[Records from a data collection]
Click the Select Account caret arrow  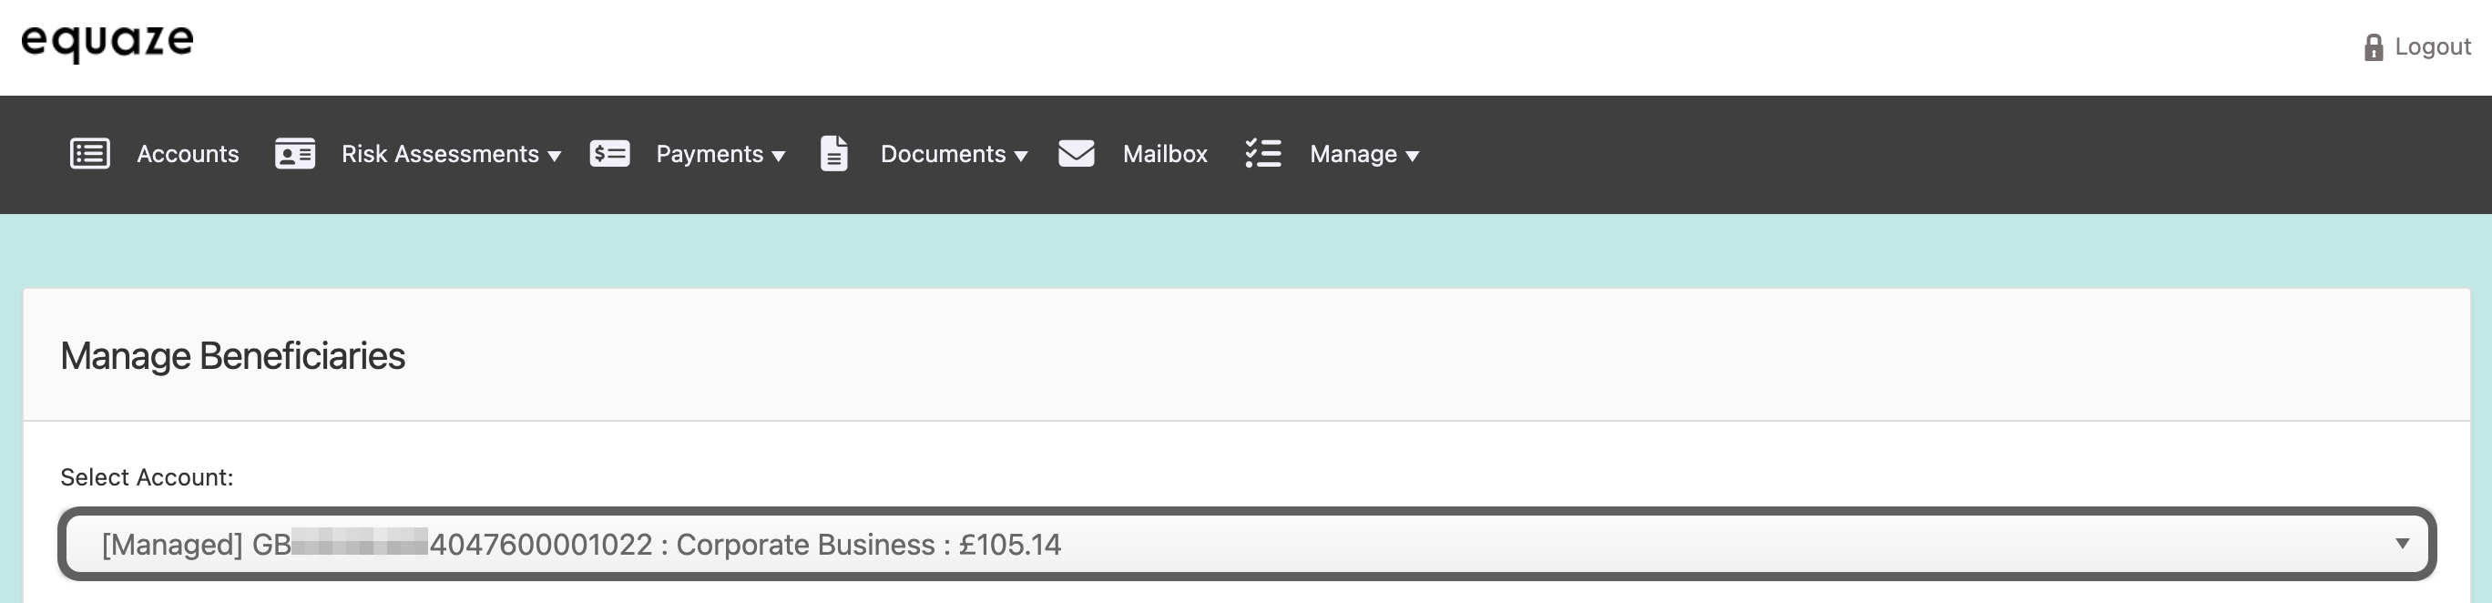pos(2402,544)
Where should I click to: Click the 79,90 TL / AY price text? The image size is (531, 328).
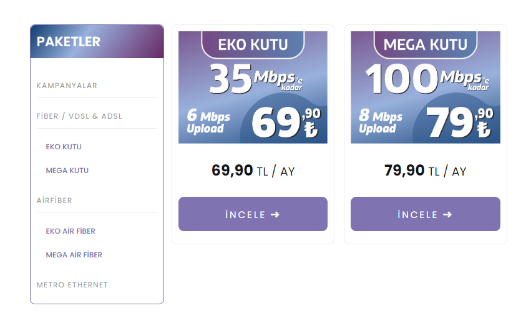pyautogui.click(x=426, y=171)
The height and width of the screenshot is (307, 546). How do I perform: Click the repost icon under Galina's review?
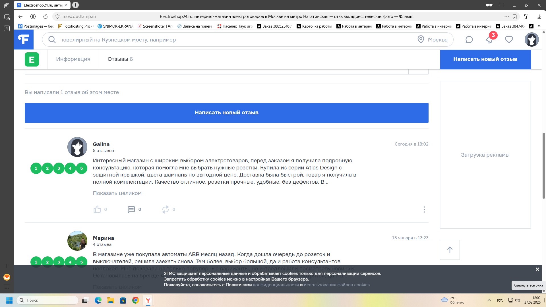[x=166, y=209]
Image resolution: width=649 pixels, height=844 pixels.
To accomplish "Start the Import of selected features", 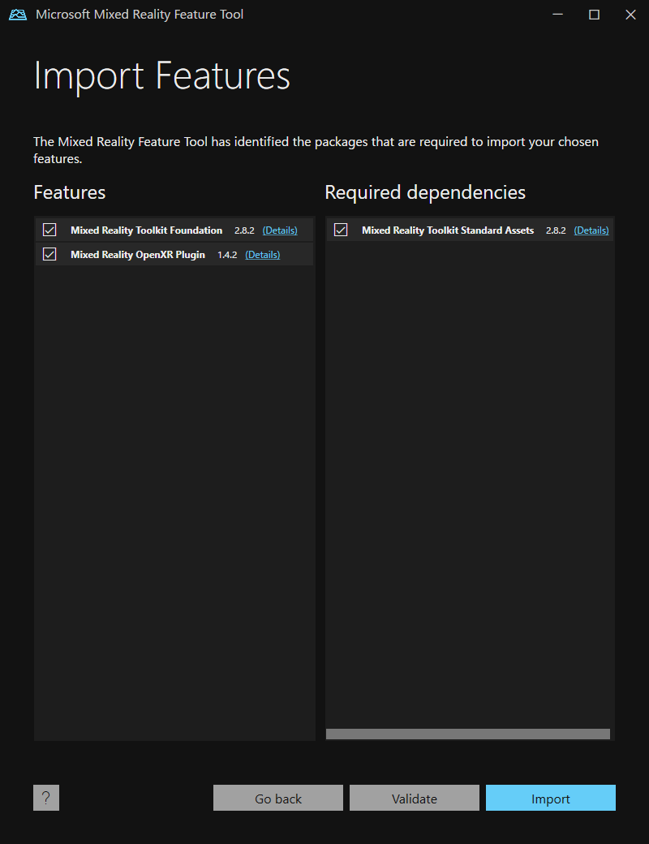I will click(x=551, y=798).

### SET PROBLEM
List every line of the records above that contains the string "width".

### COMPLETE RESPONSE
The height and width of the screenshot is (307, 546). How do I perform: Click the repost icon under Galina's review?
Image resolution: width=649 pixels, height=844 pixels.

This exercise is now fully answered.